DESCRIPTION OF EXEMPLARY EMBODIMENTS
First Embodiment
[0022] A liquid ejecting apparatus of a first embodiment of the
present disclosure will be described below with reference to the
drawings. The liquid ejecting apparatus is an ink jet printer that
performs printing by ejecting an ink representing an example of a
liquid onto a medium such as paper. Meanwhile, the liquid ejecting
apparatus is also a large-format printer that performs printing on
a long medium.
[0023] In the drawings, a liquid ejecting apparatus 10 is assumed
to be disposed on a horizontal plane and a direction of
gravitational force is indicated with a Z-axis. Meanwhile,
directions crossing the Z-axis are indicated with X-axis and
Y-axis. When the X-axis, the Y-axis, and the Z-axis are orthogonal
to one another, the X-axis and the Y-axis are in line with the
horizontal plane. In the following description, a direction along
with the X-axis may be referred to as a width direction X, a
direction along with the Y-axis may be referred to as a depth
direction Y, and a direction along with the Z-axis may be referred
to as a vertical direction Z as appropriate.
[0024] As shown in FIG. 1, the liquid ejecting apparatus 10
includes a pair of legs 11, and a body 12 assembled on the legs 11.
The liquid ejecting apparatus 10 includes a reel-out portion 13
that reels out a medium M rolled up in a rolled body toward the
body 12, a guide plate 14 that guides the medium M discharged from
the body 12, and a roll-up portion 15 that rolls up the medium M
guided by the guide plate 14 into a rolled body.

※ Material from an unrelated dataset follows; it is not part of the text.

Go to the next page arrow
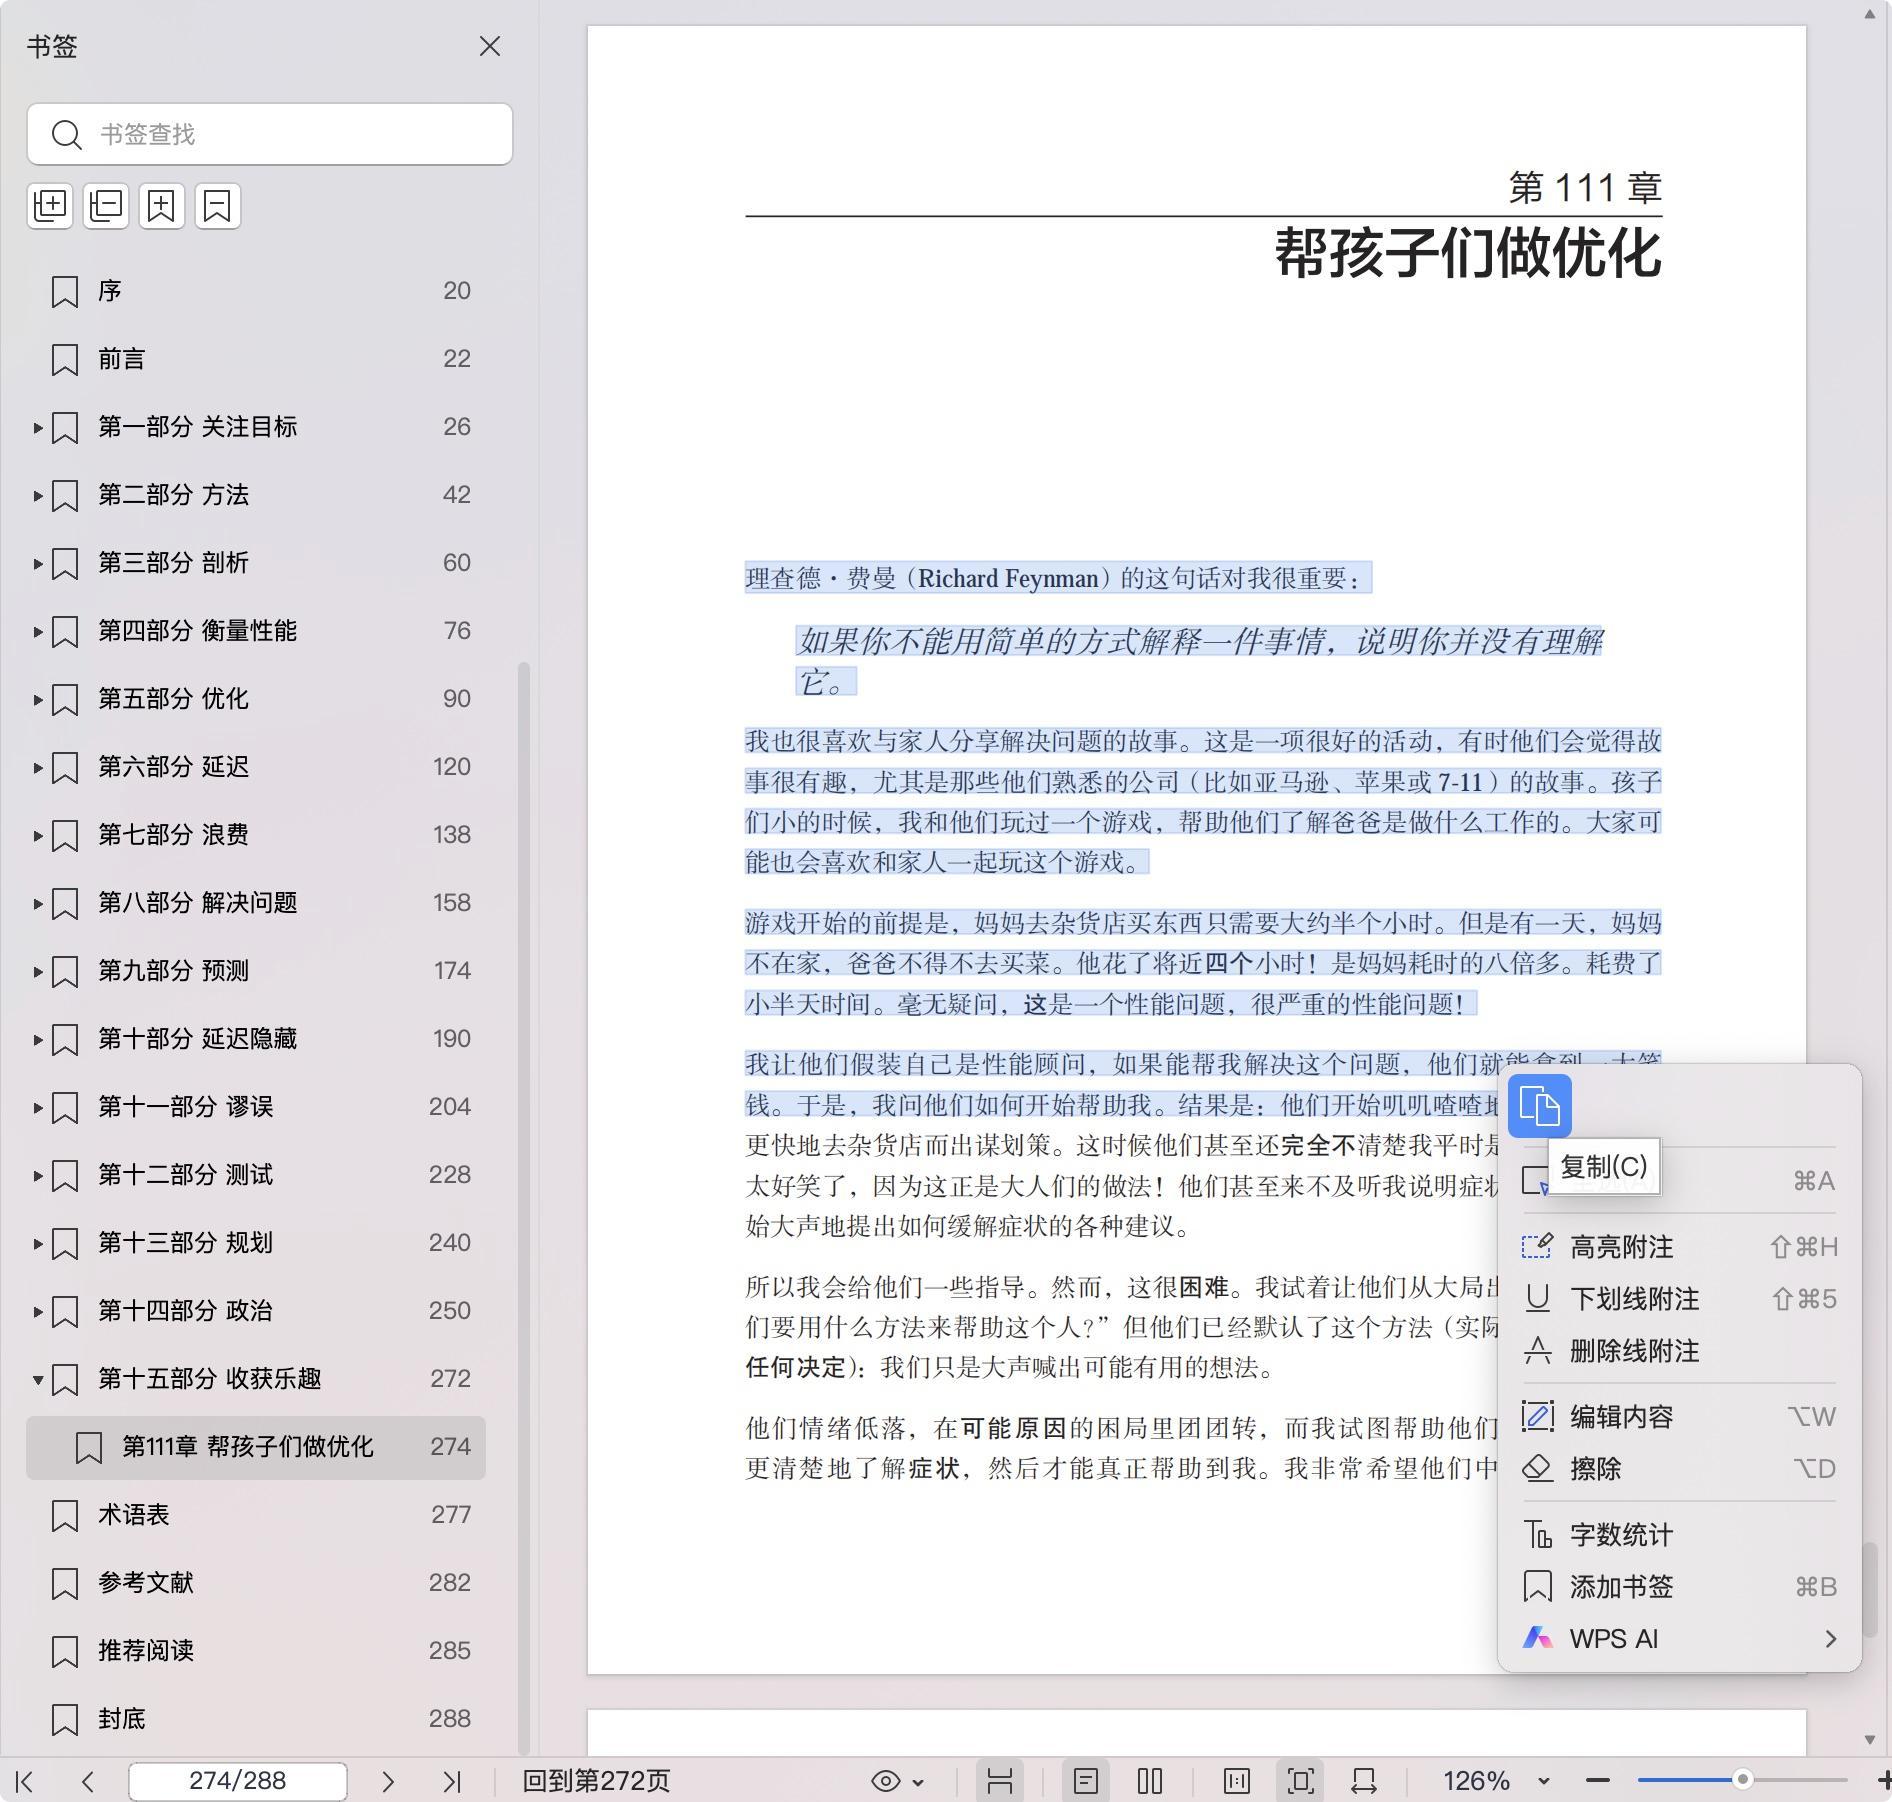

The liquid
ejecting apparatus 10 includes a tension imparting mechanism 16
that imparts tension to the medium M being rolled up by the roll-up
portion 15, an operation panel 17 to be operated by a user, and a
maintenance cover 18 which is openable and closable. The
maintenance cover 18 may be provided in such a way as to be
turnable around a first shaft 18a being provided at a back end in
the depth direction Y of the maintenance cover 18 and extending
along the X-axis. The maintenance cover 18 is designed to be
located at a closed position shown in FIG. 1 and at an open
position shown in FIG. 9.
[0025] The operation panel 17 may notify the user of an operating
state of the liquid ejecting apparatus 10 by displaying the
operating state of the liquid ejecting apparatus 10. The operation
panel 17 may be configured to operate the liquid ejecting apparatus
10 by way of a screen that displays the operating state, or may
include a display screen used for displaying information and
buttons used for conducting the operation.

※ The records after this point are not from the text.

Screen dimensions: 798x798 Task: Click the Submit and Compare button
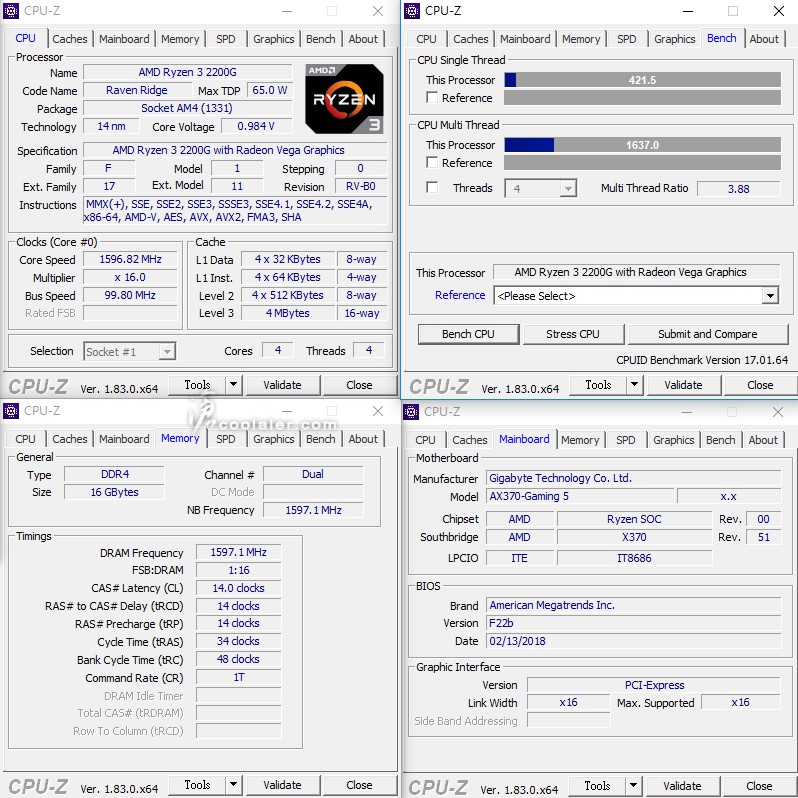tap(707, 334)
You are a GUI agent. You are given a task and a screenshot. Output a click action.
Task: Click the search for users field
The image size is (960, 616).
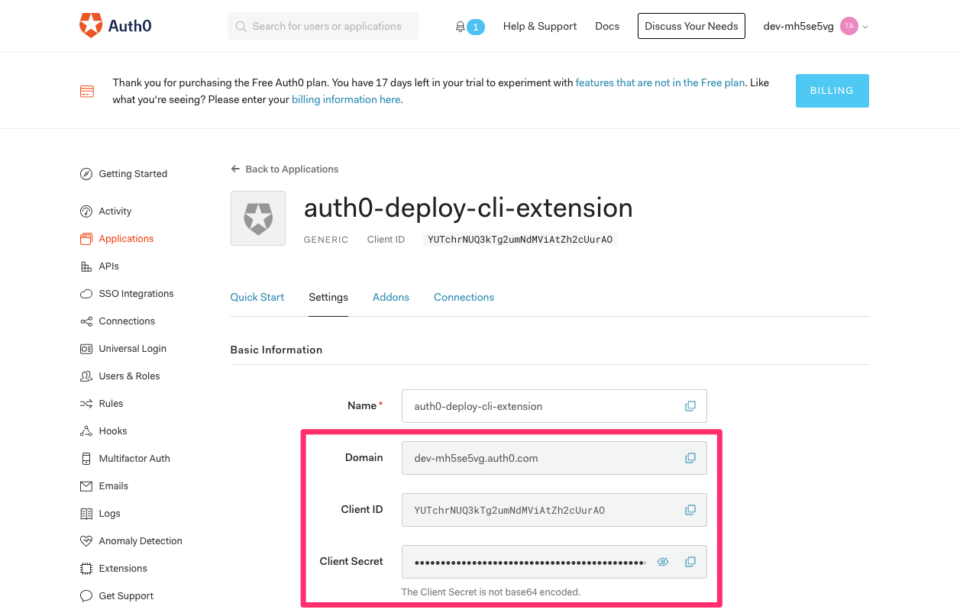[x=322, y=26]
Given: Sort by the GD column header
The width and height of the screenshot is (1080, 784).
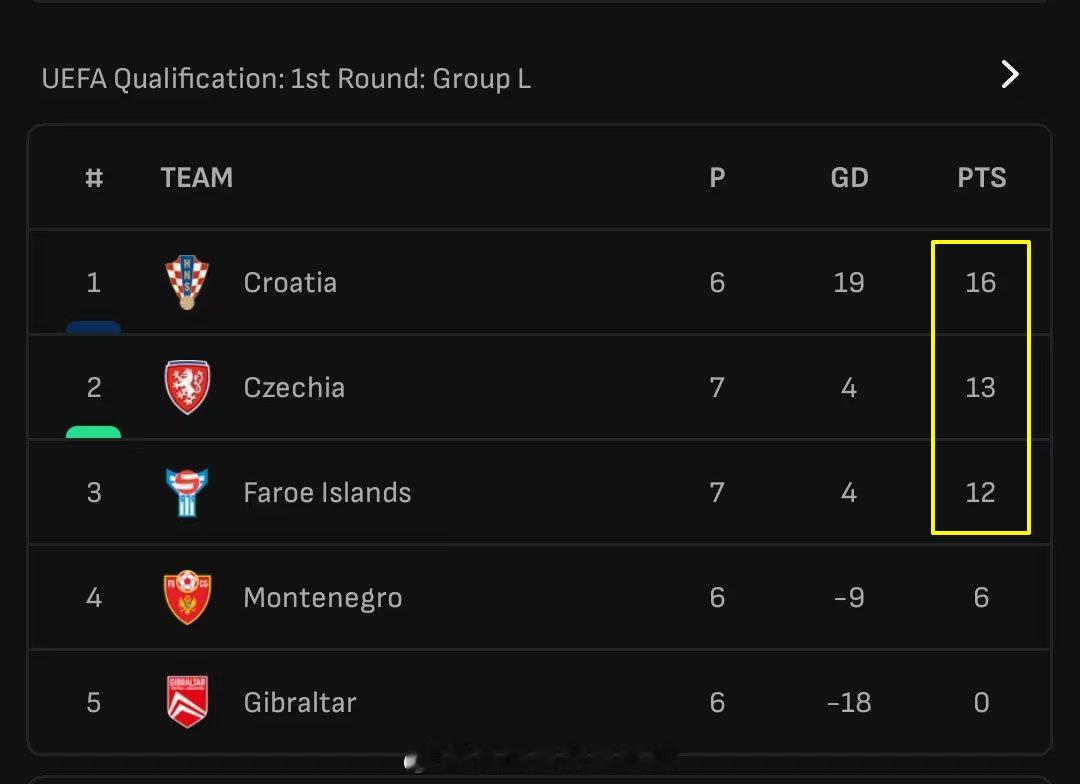Looking at the screenshot, I should [849, 178].
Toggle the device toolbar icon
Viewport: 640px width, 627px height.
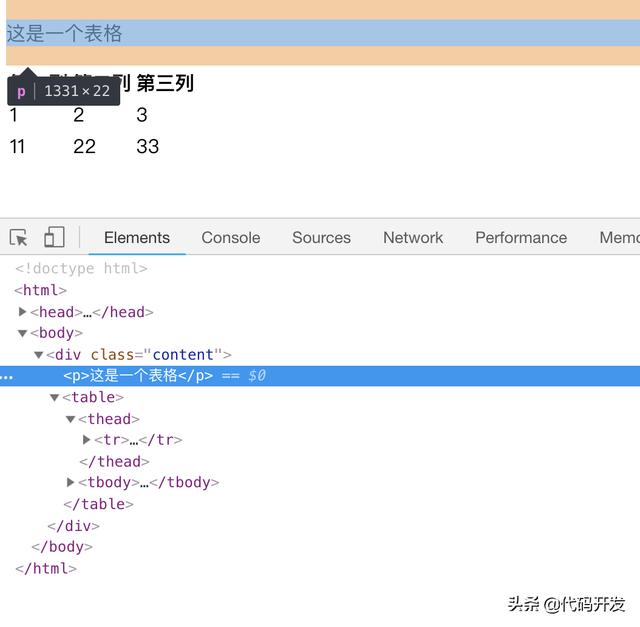pos(54,237)
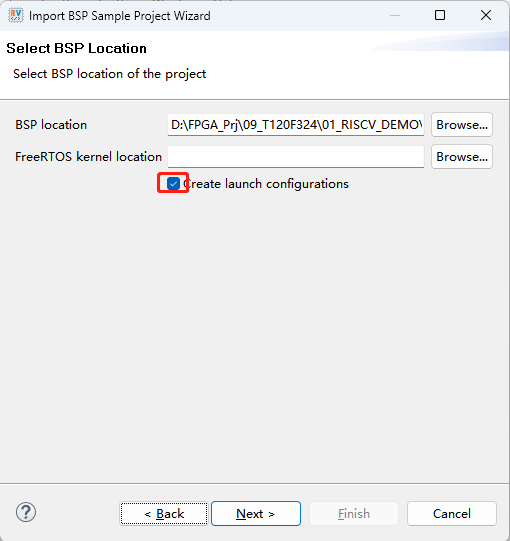Viewport: 510px width, 541px height.
Task: Click the Import BSP Sample Project Wizard title
Action: (x=120, y=16)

[0026] The liquid ejecting apparatus 10 includes a printing portion
19 provided inside the body 12, and a liquid supply device 20 which
is provided separately from the body 12. The printing portion 19
includes a liquid ejecting head 21 that ejects liquids and a
carriage 22 that carries the liquid ejecting head 21. In this
embodiment, a scanning direction of the carriage 22 is along the
X-axis while an ejecting direction of the liquids ejected from the
liquid ejecting head 21 is along the Z-axis.
[0027] The liquid supply device 20 may include an attachment
portion 24 configured to attach liquid supply sources 23 that store
the liquids. The liquid supply device 20 and the body 12 move
relative to each other. The liquid ejecting apparatus 10 may
include casters 25 so as to facilitate the movement of the body 12
and the liquid supply device 20.
[0028] The liquid ejecting apparatus 10 includes supply flow
channels 27 that couple the liquid ejecting head 21 to the liquid
supply sources 23 so as to supply the liquids inside the liquid
supply sources 23 attached to the liquid supply device 20 to the
liquid ejecting head 21, and a bellows tube 28 that protects part
of the supply flow channels 27. The liquid ejecting apparatus 10
includes a coupling member 29 which couples the liquid supply
device 20 to the body 12 so that the liquid supply device 20 can
move relative to the body 12.
[0029] The coupling member 29 may be formed from a deformable
member such as a string, a rope, a wire, a chain, and a belt. The
coupling member 29 may be formed from a non-deformable member such
as a plate, a rod, and a pipe and may be turnably fitted to the
body 12 and to the liquid supply device 20.
[0030] Of the bellows tube 28, a first end 28a is fixed to the body
12 and a second end 28b is fixed to the liquid supply device 20.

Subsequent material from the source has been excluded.